__Try it__
Every entry below is to be copied exactly, apart from any picture it holds.

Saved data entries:
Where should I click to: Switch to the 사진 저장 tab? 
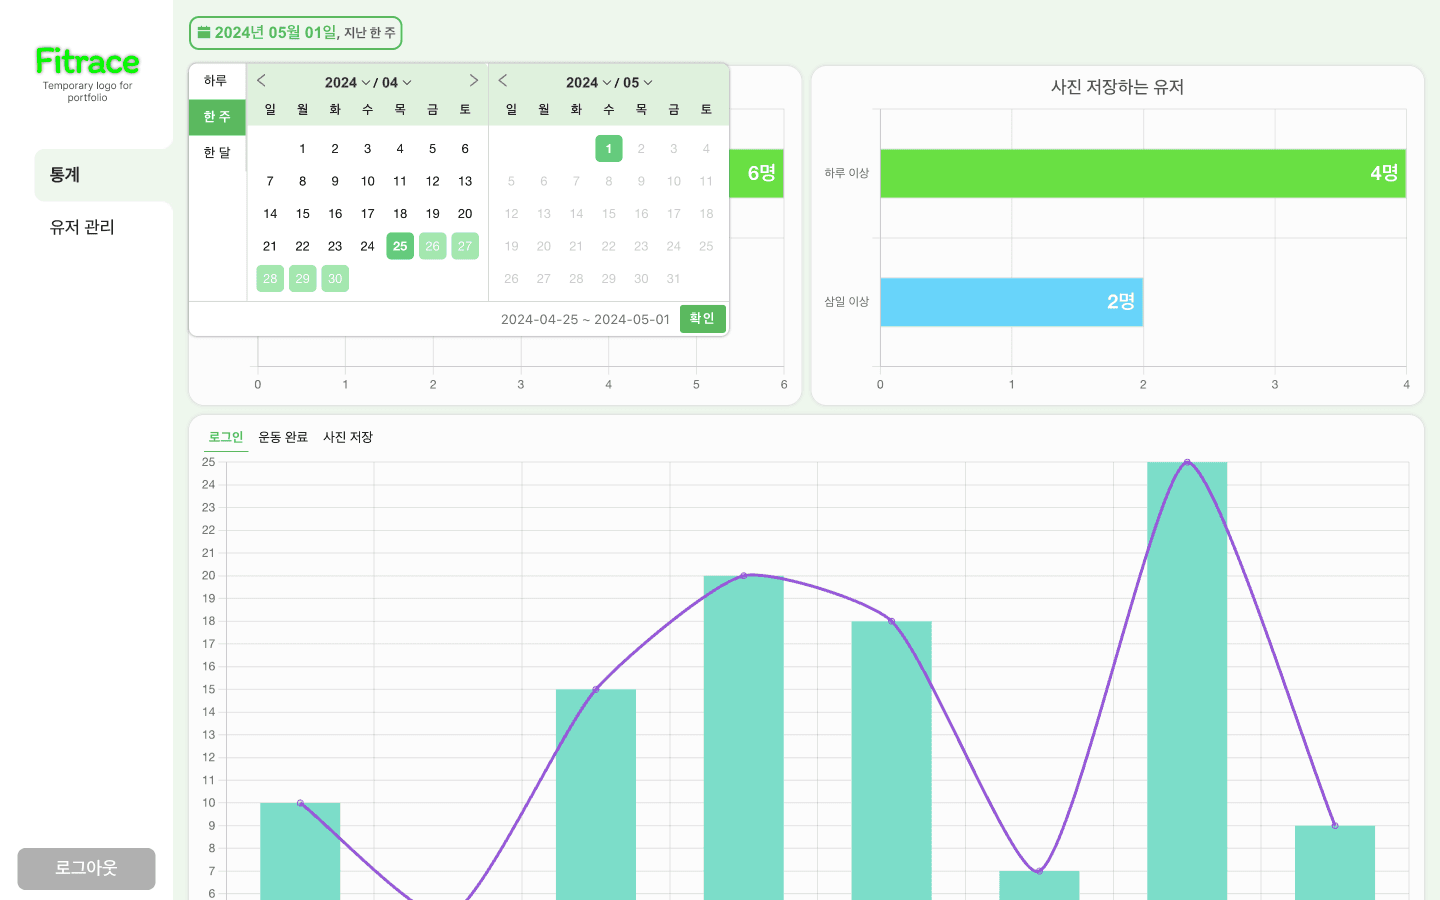click(x=348, y=437)
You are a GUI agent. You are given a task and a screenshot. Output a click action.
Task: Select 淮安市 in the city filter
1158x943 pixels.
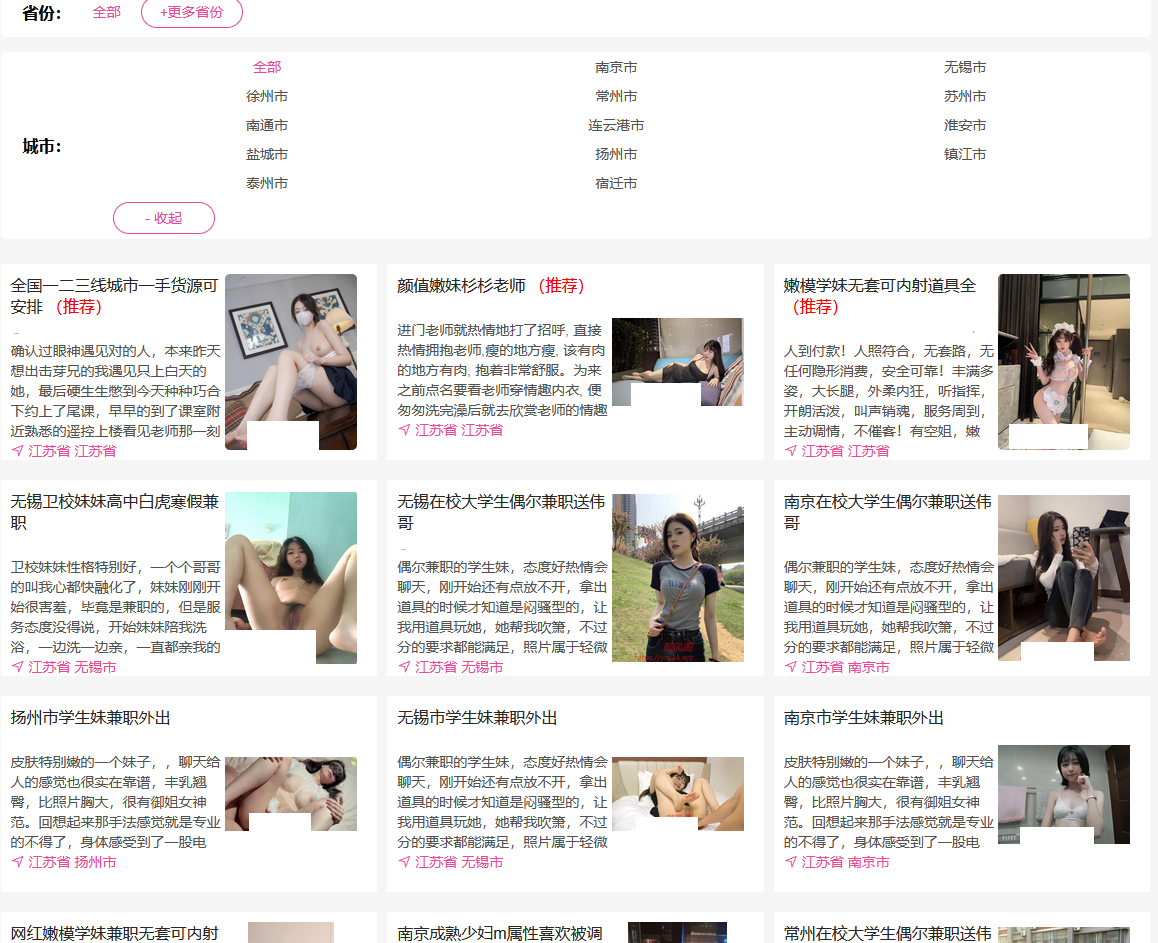[965, 125]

__Expected answer__
Where should I click to: Switch to the 사진 저장 tab? 
click(x=348, y=437)
You are a GUI agent. You are given a task and a screenshot. Output a click action.
Task: Select 淮安市 in the city filter
1158x943 pixels.
[965, 125]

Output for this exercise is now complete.